12/30/13

lunedì, dicembre 30, 2013

GIOVANI VECCHI


Il modello di giovane impegnato dei “partiti che contano” è a volte lo stesso dei vecchi che si candidano a sostituire. E gli uni non imparano niente dagli altri: sanno già tutto!
Questione di anagrafe?
Il 2013 passerà alla storia come l’anno del ricambio generazionale: in Parlamento fuori tanti vecchi, alcuni anche “illustri”, e dentro gente giovane. Al governo un premier quarantenne e parecchi ministri nei paraggi, il neosegretario del PD di appena quarant’anni, pieno di energia e di voglia di fare. La frenesia del gggiovane ha trovato corpo e forma nella società più vecchia e incartapecorita del pianeta, conservatrice fino al midollo e di un egoismo agghiacciante… e questa frenesia ha cancellato e soffocato ogni spinta vera al cambiamento, trasformandolo in una ridicola questione puramente anagrafica.
Quanti di noi, afflitti da una malattia seria, hanno scelto il medico a cui affidarsi sulla base della sua gggiovanezza? Chi mai sceglierebbe il meccanico a cui far riparare l’auto prima di un lungo viaggio sulla base della sua carta di identità?

┄┄┄┄┄┄

ISTRUZIONI:
A - Elenca tutte le frasi dell'articolo che terminano con un punto interrogativo.
B - Riscrivi tutto il passo dell'articolo da "Il 2013 passerà" giù fino a "carta di identità?", mettendo "Senato" al posto di "Parlamento".

Record archiviati:
┄┄┄┄┄┄

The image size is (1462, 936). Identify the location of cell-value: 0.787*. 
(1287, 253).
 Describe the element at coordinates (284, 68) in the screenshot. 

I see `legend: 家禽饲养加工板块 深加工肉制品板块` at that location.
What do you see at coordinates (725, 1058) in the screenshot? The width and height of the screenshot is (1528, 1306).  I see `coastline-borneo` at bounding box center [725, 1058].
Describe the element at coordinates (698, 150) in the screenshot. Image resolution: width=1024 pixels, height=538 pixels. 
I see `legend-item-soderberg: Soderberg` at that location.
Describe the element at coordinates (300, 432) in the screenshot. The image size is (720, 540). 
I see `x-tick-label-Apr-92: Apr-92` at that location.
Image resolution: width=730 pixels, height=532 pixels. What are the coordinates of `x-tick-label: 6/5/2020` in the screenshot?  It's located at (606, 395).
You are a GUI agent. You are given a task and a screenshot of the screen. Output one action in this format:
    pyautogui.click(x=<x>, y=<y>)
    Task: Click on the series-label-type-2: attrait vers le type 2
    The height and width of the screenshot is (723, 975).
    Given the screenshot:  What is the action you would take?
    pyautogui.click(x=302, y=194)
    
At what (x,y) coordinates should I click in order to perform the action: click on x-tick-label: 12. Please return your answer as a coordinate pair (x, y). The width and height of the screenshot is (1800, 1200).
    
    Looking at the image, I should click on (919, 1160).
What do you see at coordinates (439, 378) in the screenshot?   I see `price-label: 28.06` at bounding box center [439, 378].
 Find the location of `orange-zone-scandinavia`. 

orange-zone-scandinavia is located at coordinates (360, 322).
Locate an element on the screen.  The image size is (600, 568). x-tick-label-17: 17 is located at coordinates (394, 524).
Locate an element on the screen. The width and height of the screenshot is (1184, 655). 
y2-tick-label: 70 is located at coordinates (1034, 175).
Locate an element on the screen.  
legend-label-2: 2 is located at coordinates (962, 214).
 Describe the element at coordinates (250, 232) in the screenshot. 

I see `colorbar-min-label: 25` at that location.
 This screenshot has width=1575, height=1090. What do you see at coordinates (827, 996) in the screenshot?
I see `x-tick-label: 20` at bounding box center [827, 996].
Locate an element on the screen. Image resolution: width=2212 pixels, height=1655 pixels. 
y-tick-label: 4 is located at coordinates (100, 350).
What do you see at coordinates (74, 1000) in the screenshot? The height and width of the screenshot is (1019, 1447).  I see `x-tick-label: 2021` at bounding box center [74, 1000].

┄┄┄┄┄┄

SOLUZIONI:
A -
Questione di anagrafe?
Quanti di noi, afflitti da una malattia seria, hanno scelto il medico a cui affidarsi sulla base della sua gggiovanezza?
Chi mai sceglierebbe il meccanico a cui far riparare l'auto prima di un lungo viaggio sulla base della sua carta di identità?

B -
Il 2013 passerà alla storia come l’anno del ricambio generazionale: in Senato fuori tanti vecchi, alcuni anche “illustri”, e dentro gente giovane. Al governo un premier quarantenne e parecchi ministri nei paraggi, il neosegretario del PD di appena quarant’anni, pieno di energia e di voglia di fare. La frenesia del gggiovane ha trovato corpo e forma nella società più vecchia e incartapecorita del pianeta, conservatrice fino al midollo e di un egoismo agghiacciante… e questa frenesia ha cancellato e soffocato ogni spinta vera al cambiamento, trasformandolo in una ridicola questione puramente anagrafica.
Quanti di noi, afflitti da una malattia seria, hanno scelto il medico a cui affidarsi sulla base della sua gggiovanezza? Chi mai sceglierebbe il meccanico a cui far riparare l’auto prima di un lungo viaggio sulla base della sua carta di identità?